Forty-five patients were included, with 3 cases excluded due to misdiagnosis after review. Among those 42 patients aged 6 to 47 years (male/female 2), all presented an EWS RNA binding protein 1 (EWSR1) rearranged tumor with 36/37 of the fusion transcripts being classic and one being atypical, 35 (80%) had metastases to bone and/or bone marrow. Thirty-three patients with adequate response to induction treatment received HDC. Among them, 29 started the first year of maintenance therapy. With a median follow-up of 48 months, EFS rate at 18 and 36 months were 63.4% [CI 95%: 50.3-80] and 53.7% [CI 95%: 40.4-71.3], respectively. A one sample log-rank test led to conclude that the experimental treatment is potentially effective (p < 0.001).
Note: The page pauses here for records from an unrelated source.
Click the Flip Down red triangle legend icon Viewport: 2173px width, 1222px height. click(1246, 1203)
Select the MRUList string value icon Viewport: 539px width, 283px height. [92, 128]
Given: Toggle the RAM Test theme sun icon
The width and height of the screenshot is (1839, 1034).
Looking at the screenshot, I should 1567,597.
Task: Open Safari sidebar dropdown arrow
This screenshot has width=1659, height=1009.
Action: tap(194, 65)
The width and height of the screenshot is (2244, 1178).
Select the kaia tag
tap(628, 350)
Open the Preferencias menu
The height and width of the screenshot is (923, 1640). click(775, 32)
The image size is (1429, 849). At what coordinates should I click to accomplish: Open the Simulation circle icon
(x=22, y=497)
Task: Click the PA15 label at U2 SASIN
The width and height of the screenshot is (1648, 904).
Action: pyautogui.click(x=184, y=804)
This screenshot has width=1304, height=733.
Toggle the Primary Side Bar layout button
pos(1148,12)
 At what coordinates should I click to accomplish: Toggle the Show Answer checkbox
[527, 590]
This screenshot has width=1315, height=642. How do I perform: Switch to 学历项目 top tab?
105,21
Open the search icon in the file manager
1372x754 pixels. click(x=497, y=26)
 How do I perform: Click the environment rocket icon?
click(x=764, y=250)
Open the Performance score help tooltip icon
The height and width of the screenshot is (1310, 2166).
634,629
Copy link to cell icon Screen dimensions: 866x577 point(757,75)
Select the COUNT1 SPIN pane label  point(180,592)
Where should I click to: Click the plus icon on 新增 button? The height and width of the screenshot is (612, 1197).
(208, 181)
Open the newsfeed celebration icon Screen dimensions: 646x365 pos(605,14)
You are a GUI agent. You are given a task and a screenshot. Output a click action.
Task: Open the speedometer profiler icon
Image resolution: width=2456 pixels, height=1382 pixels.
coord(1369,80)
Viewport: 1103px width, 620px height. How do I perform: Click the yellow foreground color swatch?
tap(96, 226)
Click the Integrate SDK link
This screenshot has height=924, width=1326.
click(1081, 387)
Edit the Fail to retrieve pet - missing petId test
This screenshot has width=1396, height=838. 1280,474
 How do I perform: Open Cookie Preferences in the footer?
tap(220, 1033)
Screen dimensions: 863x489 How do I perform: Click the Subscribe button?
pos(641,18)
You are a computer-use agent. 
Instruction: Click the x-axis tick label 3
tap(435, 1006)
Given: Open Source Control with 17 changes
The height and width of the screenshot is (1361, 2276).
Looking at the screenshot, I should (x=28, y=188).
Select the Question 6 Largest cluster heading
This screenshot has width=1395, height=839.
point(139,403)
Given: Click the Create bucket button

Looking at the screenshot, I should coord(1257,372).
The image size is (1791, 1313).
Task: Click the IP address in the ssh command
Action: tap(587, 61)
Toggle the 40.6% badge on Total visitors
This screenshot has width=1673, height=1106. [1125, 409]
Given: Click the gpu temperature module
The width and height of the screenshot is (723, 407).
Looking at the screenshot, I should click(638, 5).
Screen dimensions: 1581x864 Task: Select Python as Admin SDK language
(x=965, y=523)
OS rate at 36 months was 65.5% [CI 95%:52.4-81.9].

Conclusions

The COMBINAIR3 results demonstrate an effective signal in favor of the experimental strategy in the first-line treatment of selected VHR patients with ES.

Clinical trial identification

NCT03011528.

Editorial acknowledgement

Legal entity responsible for the study

Institut Curie, Paris, France.

Funding

French Society for Childhood Cancer (SFCE, Société Française Cancers de l Enfant) Princesse Margot association Wisnia private funding.

Disclosure

All authors have declared no conflicts of interest.